Ongoing Inspections of Wind Turbines create long-term Value
When we carry out inspections, all deviations that can create challenges and downtime are identified and analyzed. For example, oil leaks in the vital parts of older wind turbines can be fatal to the lifetime.
What is it
Inspections uncover and analyze all deviations that can cause problems and downtime.
What did we do?
Conducted a series of inspections and identified critical needs for improvement. This ensured wind turbine lifetime extension.
What was the outcome?
The result was fewer outages, fewer repair costs and service providers living up to their quality requirements.
Inspections done by Momentum
At Momentum we carry out regular inspections of wind turbines for visual, electrical and mechanical deviations. One of the problems we often observe, is oil leaks. An oil leak in e.g. a gearbox will lower the oil level below nominal level. This is never recommended. On new generations of wind turbines, alarm parameters ensure that the turbine will auto-stop at major leaks. But this is not always the case for wind turbines of older date.
For older wind turbines without oil level measuring systems, problems that are not identified in due time can be fatal. Low oil level can result in a defective gearbox and worst-case scenario is destruction of the turbine. If oil furthermore leaks into the ground, costs related to removal and cleaning of contaminated soil must be expected.
In several other cases we have observed problems and errors in the rotating electrical components due to inadequate service and maintenance. On rotating components, we always investigate if cleansing of coal dust has been done. Accumulation of coal dust in the rotating components can cause short-circuit in the tracks. We also check if the coal that constitutes the component connection complies with the minimum dimensions required by the manufacturer’s instructions.
Short-circuits in rotating components will cause immediate shutdown of the wind turbine, requiring the component to be completely replaced. In most cases this is a costly affair.

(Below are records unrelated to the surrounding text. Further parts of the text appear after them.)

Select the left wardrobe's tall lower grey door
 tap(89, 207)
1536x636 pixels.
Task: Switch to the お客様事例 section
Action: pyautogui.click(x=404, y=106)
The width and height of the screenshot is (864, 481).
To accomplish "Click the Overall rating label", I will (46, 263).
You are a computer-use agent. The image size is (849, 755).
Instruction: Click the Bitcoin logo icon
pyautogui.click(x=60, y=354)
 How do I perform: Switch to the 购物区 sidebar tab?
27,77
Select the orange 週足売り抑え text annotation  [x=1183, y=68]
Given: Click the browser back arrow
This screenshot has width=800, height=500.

When we analyze and review damages, we also assess the possible consequential damage to other components. Furthermore, we estimate the remaining component lifetime and identify actions that should be taken in order to minimize future downtime.
Momentum’s customers are kept in the loop throughout the whole process. All the way from our review of inspection results, to technical advice and dialogue with service providers.
"The inspection ensured that we became aware of challenges that could have resulted in long-term downtime. Momentum made a plan, implemented an effective repair process and continued smooth operation of the wind turbine"
Recently, Momentum has inspected a V90-2MW turbine for one of our existing customers. In this case a leak was observed in the hub. The hub is the assembly point into which the blades are mounted. The hub is mounted on the nacelle, the “house” of the wind turbine. A hydraulic leak in the hub can cause hydraulic oil to penetrate the wing bearings. Over time this will have negative lifetime consequences.
The problem will in general create unnecessary downtime and if replacement of wing bearings is not included in the service contract, it will have a huge economic consequence as well.
In Momentum we carry out inspections in multiple situations:
- In connection with End of Warranty
- For review purposes, when maintenance services delivered by service providers need to be assessed
- Before the purchase of wind turbines
- In the process of changing service agreements
Most of our customers use our quality assurance services to ensure:
- That the selected service provider lives up to the requirements in the service agreements
- That the current state of a wind turbine is diagnosed
- That future possible expenses are foreseen and thoroughly analyzed
Customers, for whom we conduct annual technical inspection of their assets, have during a period of years seen a significant reduction in the number of deviations.
In close Dialogue
In connection with our inspections, Momentum is in close dialogue with service providers regarding observed deviations.
One scenario could be:
Damage to a yaw ringbearing is observed. When receiving signal from the turbine control unit, the yaw ringbearing, and the yaw gear together make the wind turbine turn into the most optimal position according to the given wind direction. Damage is often observed to the gears that intertwine between the components.
In this scenario, our recommendation would be a repair, based on the wind turbine’s lifetime expectancy.
If the wind turbine is to be de-commissioned within a shorter time period, we often recommend the use of recycled spare parts. Momentum has a broad interface with suppliers who sell reused components.
If the wind turbine is expected to be operating for many years to come, we often use new or refurbished components. Our recommendations are always rooted in our customers current and future needs.